My coteacher (we currently have 8 babies in the infant room of the preschool we work at) is on Mounjaro after getting diagnosed with Type 2 Diabetes earlier this year, and honestly she never really ate all that much before really, but she did treat herself to Starbucks white mocha Frappuccinos here and there and now she has no appetite to drink them. The side effects have been tough on her stomach, and it just doesn’t seem like she’s able to enjoy the little treats as much (we tend to get candy around the holidays from parents).
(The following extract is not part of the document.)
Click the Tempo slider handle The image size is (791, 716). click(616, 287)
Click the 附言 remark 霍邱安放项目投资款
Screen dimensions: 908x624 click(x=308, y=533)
I had an eating disorder that started when I was 11 (and I did talk to my first therapist in grad school about a lot of the residual issues that go with that despite having “recovered” after a relapse at age 22), so I am very aware of my relationship with food. I tend to want to restrict food when I am anxious and feel out of control, but I also want to treat myself when I feel bad (it’s not a coincidence that I gained back some of the weight I had lost postpartum after I started going to Starbucks more when I couldn’t sleep after I had a second miscarriage when my daughter was 1.5- my miscarriage was a missed miscarriage so it took nearly two months before it resolved). I am extremely aware of my relationship with food, but I also refuse to let diet culture make me feel like it’s wrong to have treats sometimes. I mostly eat what’s provided at school, and my husband cooks the majority of our dinners (my sister-in-law also has clients she meal preps for, and since she lives down the street we get some of her extra leftovers too). My 5 year old daughter is always watching me and listening to everything I say so I am extremely careful about how I talk about my body and eating- she talks about listening to her body so I know something is sinking in.